Stored data entries

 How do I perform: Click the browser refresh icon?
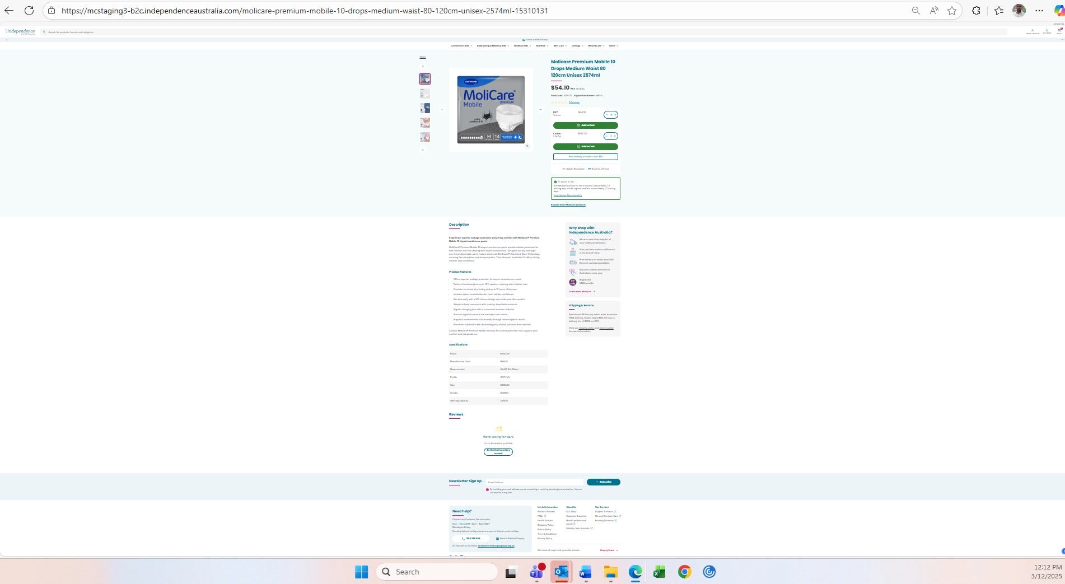(x=29, y=11)
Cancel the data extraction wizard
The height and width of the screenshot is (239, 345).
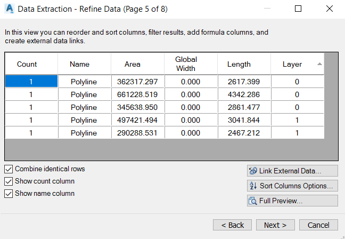click(x=318, y=225)
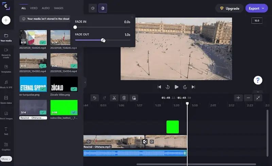Undo the last edit

point(95,98)
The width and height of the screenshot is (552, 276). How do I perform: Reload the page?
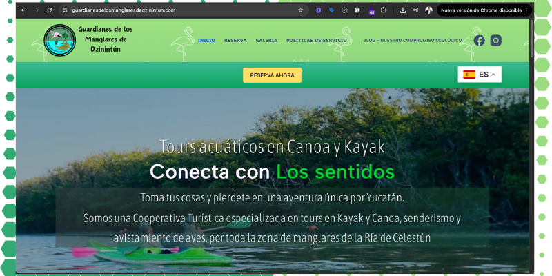pyautogui.click(x=49, y=10)
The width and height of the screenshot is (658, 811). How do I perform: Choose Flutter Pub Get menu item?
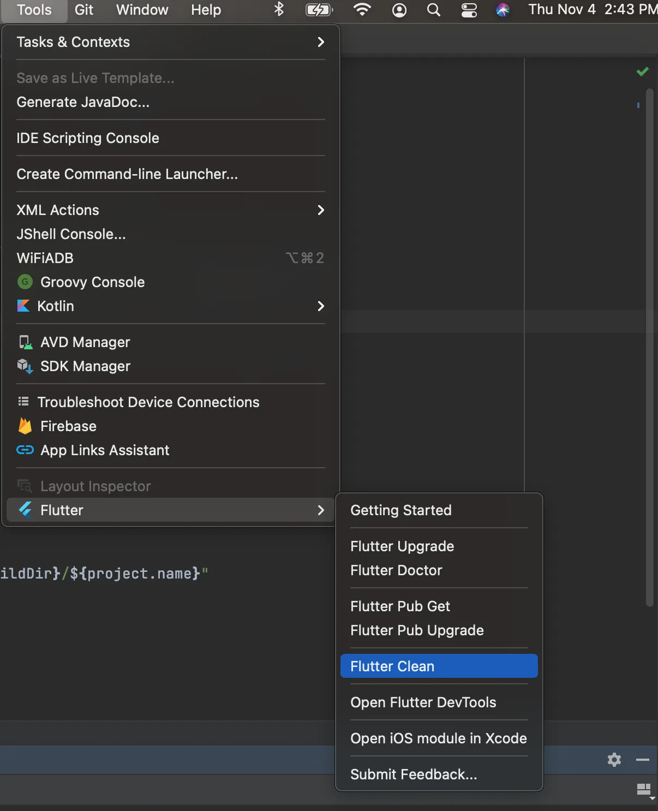click(x=400, y=606)
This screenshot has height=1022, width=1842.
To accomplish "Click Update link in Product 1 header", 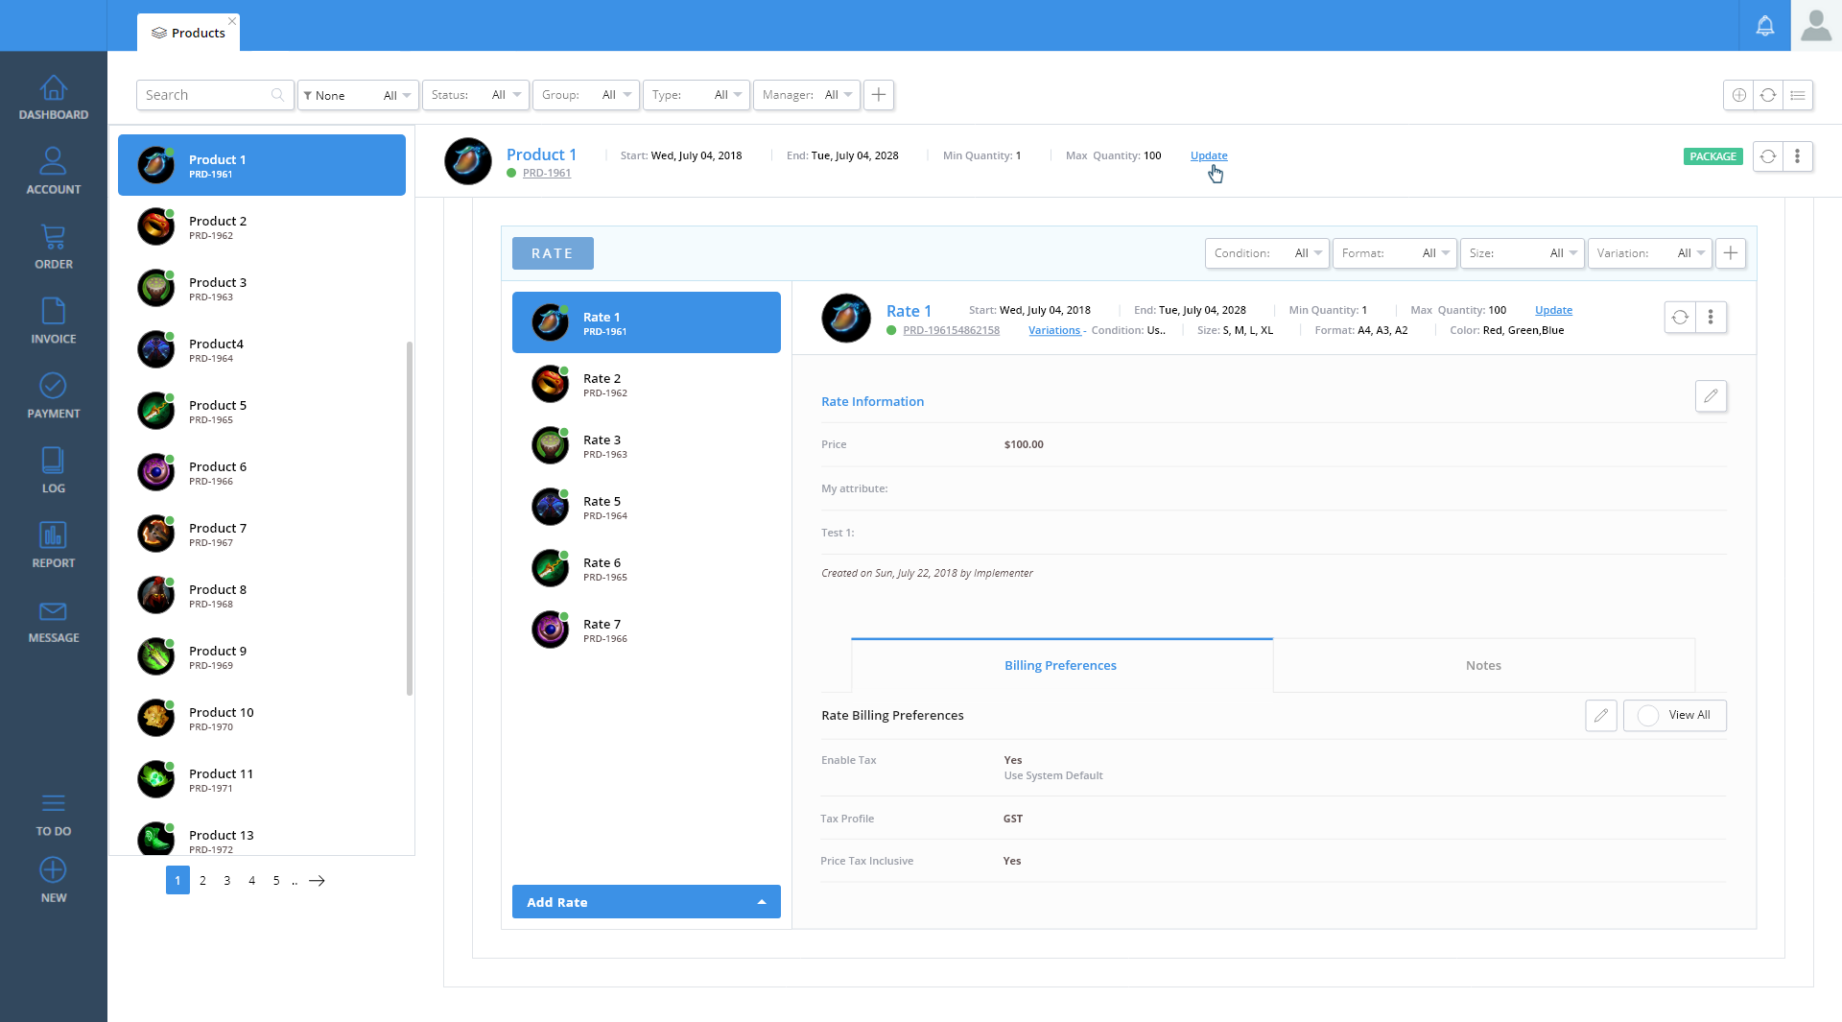I will pos(1208,155).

■ **EXERCISE DESCRIPTION**
The required output is the exact lines from the opening line of the entries through the line with "This screenshot has height=1022, width=1842.", inclusive, without pictures.

■ **ANSWER TO THE EXERCISE**
 How do I perform: Click the browser refresh icon?
(x=29, y=11)
Cancel the data extraction wizard
The height and width of the screenshot is (239, 345).
click(x=318, y=225)
Undo the last edit

point(95,98)
The width and height of the screenshot is (552, 276). How do I perform: Reload the page?
pyautogui.click(x=49, y=10)
The width and height of the screenshot is (658, 811). How do I perform: Choose Flutter Pub Get menu item?
click(x=400, y=606)
This screenshot has height=1022, width=1842.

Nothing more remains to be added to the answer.